Gastamos mucho en equipos e instrumentos musicales y poco en instalación, operación y mantenimiento del sonido.

Por G. Giró, 6 months ago

En las últimas dos décadas, la liturgía contemporánea ha exigido la actualización de equipos y sistemas de sonido en muchas de nuestras iglesias. No sólo el desarrollo de los grupos de alabanza y los exhuberantes espacios de las Mega-iglesias requieren tales cambios. La aspiración de muchos predicadores de lanzarse al areópago mediatico, hace necesaria la inclusión de equipos digitales de grabación y post-producción de audio y video.

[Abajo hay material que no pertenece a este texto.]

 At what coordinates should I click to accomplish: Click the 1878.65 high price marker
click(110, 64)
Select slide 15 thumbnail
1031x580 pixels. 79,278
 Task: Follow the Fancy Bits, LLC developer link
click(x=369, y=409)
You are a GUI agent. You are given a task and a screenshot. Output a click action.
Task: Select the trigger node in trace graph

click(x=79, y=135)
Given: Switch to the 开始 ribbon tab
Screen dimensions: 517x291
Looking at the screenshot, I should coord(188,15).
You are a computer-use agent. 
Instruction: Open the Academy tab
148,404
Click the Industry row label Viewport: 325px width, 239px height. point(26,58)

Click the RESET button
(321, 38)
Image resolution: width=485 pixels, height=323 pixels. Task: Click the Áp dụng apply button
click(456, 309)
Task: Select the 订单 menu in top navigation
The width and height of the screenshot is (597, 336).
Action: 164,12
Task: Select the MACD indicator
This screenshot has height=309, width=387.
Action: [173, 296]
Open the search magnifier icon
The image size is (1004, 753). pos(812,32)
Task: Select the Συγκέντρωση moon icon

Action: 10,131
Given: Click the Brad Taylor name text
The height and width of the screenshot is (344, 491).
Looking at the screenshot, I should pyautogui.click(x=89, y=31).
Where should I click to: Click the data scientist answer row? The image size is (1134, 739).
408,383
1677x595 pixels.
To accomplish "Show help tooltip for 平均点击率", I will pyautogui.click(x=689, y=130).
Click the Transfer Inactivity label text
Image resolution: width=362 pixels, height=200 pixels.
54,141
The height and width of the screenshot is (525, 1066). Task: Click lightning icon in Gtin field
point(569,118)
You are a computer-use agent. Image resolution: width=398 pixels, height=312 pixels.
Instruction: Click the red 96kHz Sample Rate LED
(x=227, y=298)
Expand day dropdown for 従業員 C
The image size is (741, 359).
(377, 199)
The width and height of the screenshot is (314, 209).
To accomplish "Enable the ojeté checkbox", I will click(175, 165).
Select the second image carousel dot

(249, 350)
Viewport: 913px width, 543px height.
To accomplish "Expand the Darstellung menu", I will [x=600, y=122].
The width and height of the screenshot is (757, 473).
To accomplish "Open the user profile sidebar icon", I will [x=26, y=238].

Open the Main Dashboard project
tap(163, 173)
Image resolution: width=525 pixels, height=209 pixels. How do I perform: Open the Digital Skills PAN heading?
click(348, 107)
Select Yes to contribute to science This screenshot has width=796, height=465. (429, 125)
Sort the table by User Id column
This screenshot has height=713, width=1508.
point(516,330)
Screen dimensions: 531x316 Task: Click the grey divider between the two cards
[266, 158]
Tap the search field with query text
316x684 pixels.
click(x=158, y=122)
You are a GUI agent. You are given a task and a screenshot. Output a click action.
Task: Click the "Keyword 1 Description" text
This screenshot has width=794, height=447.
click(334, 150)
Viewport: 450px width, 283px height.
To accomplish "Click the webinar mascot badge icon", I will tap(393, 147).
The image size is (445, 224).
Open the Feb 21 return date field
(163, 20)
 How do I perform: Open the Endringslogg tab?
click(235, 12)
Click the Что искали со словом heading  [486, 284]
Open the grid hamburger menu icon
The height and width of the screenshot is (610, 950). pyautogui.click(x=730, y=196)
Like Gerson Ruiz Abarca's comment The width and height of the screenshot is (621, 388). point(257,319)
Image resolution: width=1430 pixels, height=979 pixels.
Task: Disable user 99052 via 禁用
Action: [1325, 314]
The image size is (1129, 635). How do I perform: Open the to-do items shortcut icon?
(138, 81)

Muy a menudo me encuentro ante el mejor equipo de sonido de una iglesia escuchando: "el hermano encargado sabe como funciona pero cuando no está todo es un desastre". En ese momento sé que, si bien "el hermano encargado" puede ser el mejor de los sonidistas, lo más probable es que esté solo o no pueda confiar a persona alguna su importante tarea. Cuando visito iglesias con el Síndrome del Hemano Encargado, puedo predecir que el resultado del sonido en el culto dominical no será muy bueno. Estos técnicos voluntarios son, por lo general, gente jóven, totalmente entregada, llenos de pasión. A veces, son los niños dorados del pastor y del ministro de alabanza, pero en pocas ocasiones son realmente reconocidos.

Si me preguntas cómo empezar a curar ese mal, tengo algunas sugerencias.

 

  • Planifica - Elabora un presupuesto anual para el sonido que incluya equipo, instalación, mantenimiento y capacitación. La importancia de un departamento eclesial se muestra cuando ese departamento aparece en el presupuesto anual de la iglesia. Si tu congregación tiene los medios para sostener ese servicio, inclúyelo en el presupuesto.

 

  • Colabora - Asegúrate de delegar, confiando en el criterio ajeno, y dando la oportunidad a otros de servir en tu comunidad y crecer juntos. Busca ayuda para instalar adecuadamente tu equipo, etiquetando todo lo que puedas de forma clara, para que otros puedan saber la configuración. 

 

  • Aprende - Capacítate lo más que puedas. Crea un plan formativo y cubre aspectos de la sonorización y producción digital más allá de lo hagas habitualmente. 

 

  • Enseña - Comparte lo que sabes. Redacta guías, mapas de conexión y rutas de la señal. Si tenes equipos que operan con un CPU y un interface, crea la programación que usarás de antemano y que podrá estar disponibles sólo pulsando un botón (o un clickeo de pantalla).

 

  • Comunícate - Toma tiempo para visitar a otros que, como tú, se encargan del sonido de sus iglesias. Conversa sobre desafíos, oportunidades y soluciones a problemas comunes. No temas preguntar. Llévate contigo al equipo de sonidistas voluntarios de tu iglesia.

 

  • Evalua - Mantente saludablemente insatisfecho. Enfrenta la crítica constructiva y explora maneras más eficientes de hacer tu trabajo. Motiva a cada miembro de tu equipo a hacer el suyo. Si las cosas no funcionan, busca cambios y alternativas. El equipo, los sistemas, los métodos y el personal no son eternos.

 

Quizá no arregles todo el sonido de tu iglesia de un día para otro, pero puedes llegar a dominarlo paso a paso.